In this tutorial, we try to fit the ExoJAX emission model to a mock
high-resolution spectrum. This spectrum was computed assuming a powerlaw
temperature profile and CH4 opacity + CIA.

In this tutorial, we use ``PreMODIT`` as an opacity calculator.

.. code:: ipython3

    """ Reverse modeling of Methane emission spectrum using MODIT
    """
    # coding: utf-8
    import numpy as np
    import matplotlib.pyplot as plt
    from jax import random
    import jax.numpy as jnp
    import pandas as pd
    import pkg_resources

.. code:: ipython3

    from exojax.spec.atmrt import ArtEmisPure
    from exojax.spec.api import MdbExomol
    from exojax.spec.opacalc import OpaPremodit
    from exojax.spec.contdb import CdbCIA
    from exojax.spec.opacont import OpaCIA
    from exojax.spec.response import ipgauss_sampling
    from exojax.spec.spin_rotation import convolve_rigid_rotation
    from exojax.spec import molinfo
    from exojax.spec.unitconvert import nu2wav
    from exojax.utils.grids import wavenumber_grid
    from exojax.utils.grids import velocity_grid
    from exojax.utils.astrofunc import gravity_jupiter
    from exojax.utils.instfunc import resolution_to_gaussian_std
    from exojax.test.data import SAMPLE_SPECTRA_CH4_NEW


.. parsed-literal::

    /home/kawahara/exojax/src/exojax/spec/dtau_mmwl.py:14: FutureWarning: dtau_mmwl might be removed in future.
      warnings.warn("dtau_mmwl might be removed in future.", FutureWarning)


.. code:: ipython3

    # if you wanna use FP64
    #from jax import config
    #config.update("jax_enable_x64", True)

We use numpyro as a probabilistic programming language (PPL).
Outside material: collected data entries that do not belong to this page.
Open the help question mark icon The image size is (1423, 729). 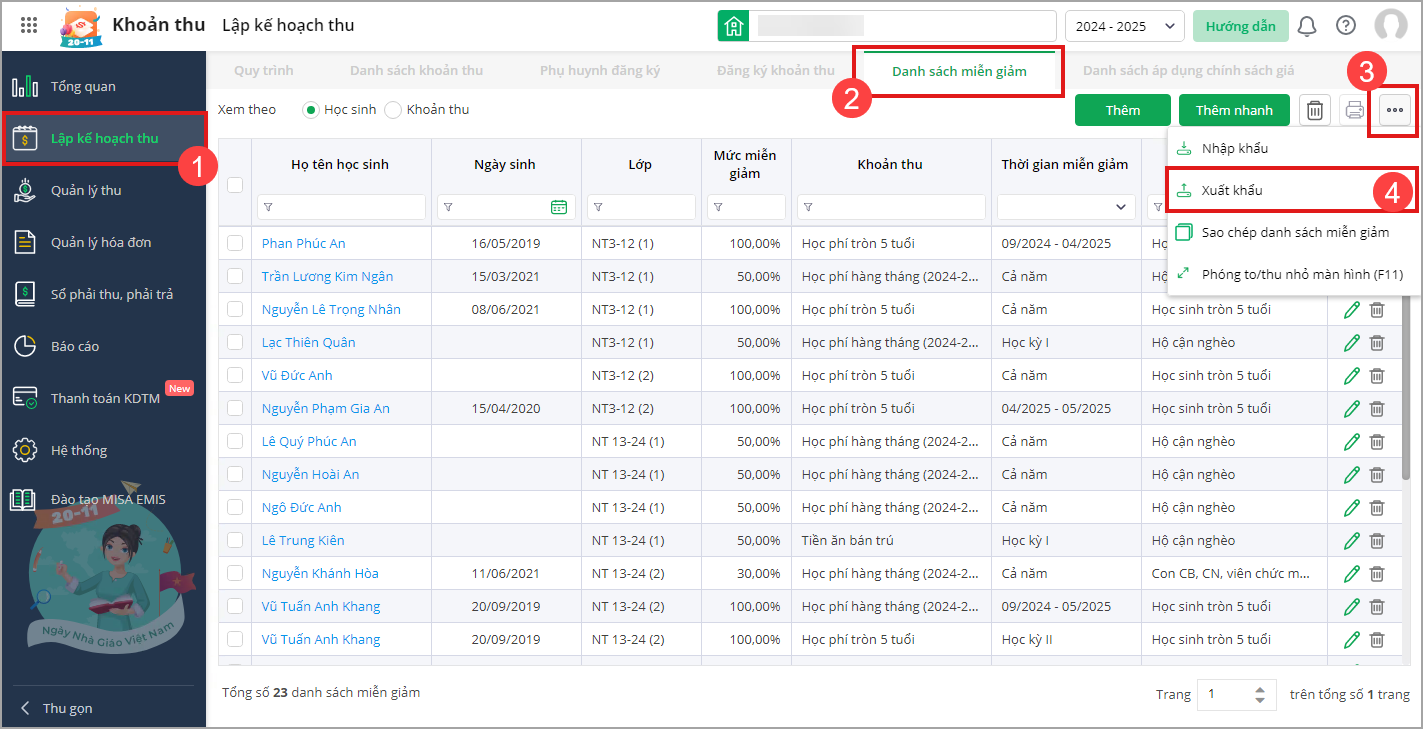coord(1346,26)
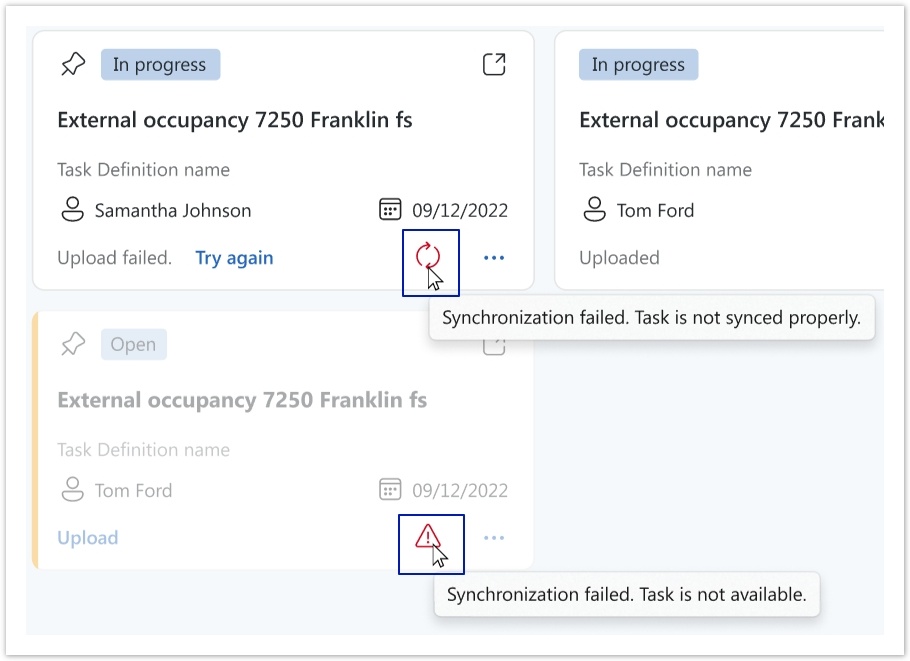Click Try again to retry the upload
The image size is (910, 661).
(234, 258)
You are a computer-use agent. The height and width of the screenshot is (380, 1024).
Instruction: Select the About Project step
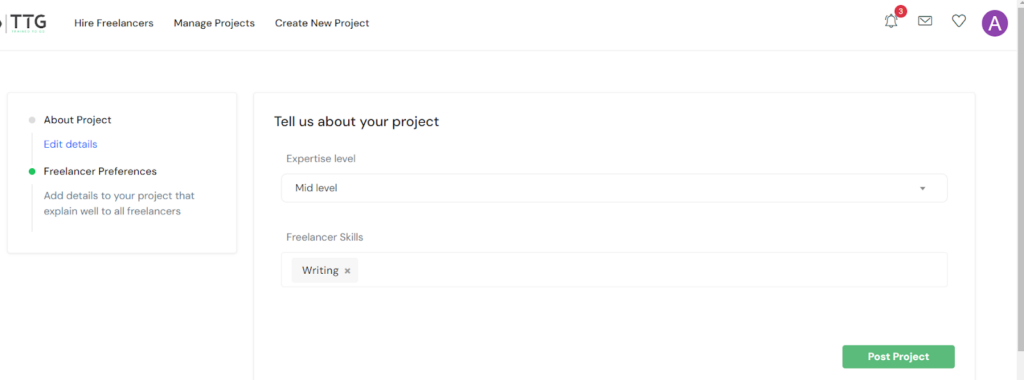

We have
other options such as BlackJAX, PyMC etc.

.. code:: ipython3

    # PPL
    import arviz
    from numpyro.diagnostics import hpdi
    from numpyro.infer import Predictive
    from numpyro.infer import MCMC, NUTS
    import numpyro
    import numpyro.distributions as dist

We use a sample data of the methane emission spectrum in ExoJAX,
normlized it, and add Gaussian noise.

.. code:: ipython3

    # loading the data
    filename = pkg_resources.resource_filename(
        'exojax', 'data/testdata/' + SAMPLE_SPECTRA_CH4_NEW)
    dat = pd.read_csv(filename, delimiter=",", names=("wavenumber", "flux"))
    nusd = dat['wavenumber'].values
    flux = dat['flux'].values
    wavd = nu2wav(nusd, wavelength_order="ascending")


.. parsed-literal::

    /home/kawahara/exojax/src/exojax/spec/unitconvert.py:62: UserWarning: Both input wavelength and output wavenumber are in ascending order.
      warnings.warn(


.. code:: ipython3

    sigmain = 0.05
    norm = 20000
    np.random.seed(1)
    nflux = flux / norm + np.random.normal(0, sigmain, len(wavd))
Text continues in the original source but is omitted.